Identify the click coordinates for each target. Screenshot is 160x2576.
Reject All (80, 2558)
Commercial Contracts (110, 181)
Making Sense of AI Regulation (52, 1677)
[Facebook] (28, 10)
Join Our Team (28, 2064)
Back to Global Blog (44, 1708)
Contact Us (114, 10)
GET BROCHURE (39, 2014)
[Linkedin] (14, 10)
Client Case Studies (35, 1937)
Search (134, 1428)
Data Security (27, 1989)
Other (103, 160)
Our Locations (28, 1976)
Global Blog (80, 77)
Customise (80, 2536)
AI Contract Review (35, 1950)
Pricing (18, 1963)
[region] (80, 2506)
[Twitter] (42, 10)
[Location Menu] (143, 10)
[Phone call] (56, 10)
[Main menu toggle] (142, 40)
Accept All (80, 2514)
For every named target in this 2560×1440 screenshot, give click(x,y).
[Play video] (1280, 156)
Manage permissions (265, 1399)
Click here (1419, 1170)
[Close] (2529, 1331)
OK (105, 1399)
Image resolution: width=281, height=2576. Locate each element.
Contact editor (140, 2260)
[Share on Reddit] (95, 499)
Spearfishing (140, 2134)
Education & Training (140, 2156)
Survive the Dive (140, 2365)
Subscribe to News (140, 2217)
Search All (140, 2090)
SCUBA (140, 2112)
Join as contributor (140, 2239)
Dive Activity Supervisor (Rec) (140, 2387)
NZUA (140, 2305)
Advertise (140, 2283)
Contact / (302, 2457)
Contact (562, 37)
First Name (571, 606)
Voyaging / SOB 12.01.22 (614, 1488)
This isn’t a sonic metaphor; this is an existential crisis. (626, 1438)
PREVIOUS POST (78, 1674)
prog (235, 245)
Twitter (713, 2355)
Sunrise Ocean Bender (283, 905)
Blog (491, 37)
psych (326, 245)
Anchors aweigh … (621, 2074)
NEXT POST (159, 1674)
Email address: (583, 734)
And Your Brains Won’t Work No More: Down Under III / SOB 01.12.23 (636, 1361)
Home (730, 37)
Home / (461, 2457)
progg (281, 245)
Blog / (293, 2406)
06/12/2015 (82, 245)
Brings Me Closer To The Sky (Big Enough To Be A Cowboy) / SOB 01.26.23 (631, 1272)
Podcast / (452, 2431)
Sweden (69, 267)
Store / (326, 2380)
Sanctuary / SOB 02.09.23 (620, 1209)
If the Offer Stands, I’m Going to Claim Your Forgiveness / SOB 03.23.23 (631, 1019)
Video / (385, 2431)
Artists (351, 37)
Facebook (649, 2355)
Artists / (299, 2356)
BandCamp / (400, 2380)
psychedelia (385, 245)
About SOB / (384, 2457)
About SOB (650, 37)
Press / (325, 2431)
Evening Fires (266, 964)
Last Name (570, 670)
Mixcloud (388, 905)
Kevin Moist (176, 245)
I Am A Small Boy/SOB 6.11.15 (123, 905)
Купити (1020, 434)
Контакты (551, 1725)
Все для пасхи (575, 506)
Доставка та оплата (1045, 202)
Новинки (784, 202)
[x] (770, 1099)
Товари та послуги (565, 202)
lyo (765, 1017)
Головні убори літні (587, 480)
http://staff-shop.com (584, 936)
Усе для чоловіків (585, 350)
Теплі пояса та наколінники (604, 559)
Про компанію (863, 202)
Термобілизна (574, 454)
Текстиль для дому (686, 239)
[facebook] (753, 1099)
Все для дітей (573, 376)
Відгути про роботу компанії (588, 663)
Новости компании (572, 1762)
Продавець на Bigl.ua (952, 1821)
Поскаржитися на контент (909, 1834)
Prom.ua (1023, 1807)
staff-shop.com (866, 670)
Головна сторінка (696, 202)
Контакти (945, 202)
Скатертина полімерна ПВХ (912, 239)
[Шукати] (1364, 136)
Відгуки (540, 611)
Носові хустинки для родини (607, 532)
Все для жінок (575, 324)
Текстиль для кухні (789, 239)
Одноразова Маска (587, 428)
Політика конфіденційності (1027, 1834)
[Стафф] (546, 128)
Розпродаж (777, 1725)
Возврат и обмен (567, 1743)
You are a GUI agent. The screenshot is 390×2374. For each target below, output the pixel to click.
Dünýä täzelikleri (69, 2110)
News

======

**What you need to do**
Check each line above for the word "target" and copy the ones that have it.

**Solved problem**
Identify the click coordinates for each target. Screenshot is 160x2576.
For every named target in this 2560×1440 screenshot, give click(x,y).
You are a GUI agent. The screenshot is 390×2374. For each target below, output the pixel to click.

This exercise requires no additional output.